Document segment »
────────────────────────────────────────

Continue to play things halfway. The market has made solid progress during the past two weeks, increasing the odds that a low has been formed. That said, few growth stocks have kicked into gear, and the longer-term trend is still down. We continue to fine-tune our watch list, but tonight, we’re standing pat in the Model Portfolio with five stocks and a cash position near 52%.

WHAT TO DO NOW: Continue to play things halfway. The market has made solid progress during the past two weeks, increasing the odds that a low has been formed. That said, few growth stocks have kicked into gear, and the longer-term trend is still down. We continue to fine-tune our watch list, but tonight, we’re standing pat in the Model Portfolio with five stocks and a cash position near 52%.

Current Market Environment

The markets were up and down today, but stayed mostly on the upside and completed a rebound from yesterday’s correction. At the close, the Dow was virtually flat, up just 18 points, and the Nasdaq showed more strength by tacking on 22 points.

It’s been a solid two weeks for the market. Both our Cabot Tides (intermediate-term trend) and Two-Second Indicator (health of the broad market) are now positive. This is the first time both have been green for a few months, and it’s definitely an encouraging sign that the market may have turned the corner.

────────────────────────────────────────

Dataset excerpt »

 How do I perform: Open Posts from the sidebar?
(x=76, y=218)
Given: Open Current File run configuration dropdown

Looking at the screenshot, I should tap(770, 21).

────────────────────────────────────────

According to the market commentary, how many stocks does the Model Portfolio hold tonight, and what is its cash position?

Exercise solution »
Five stocks, with a cash position near 52%.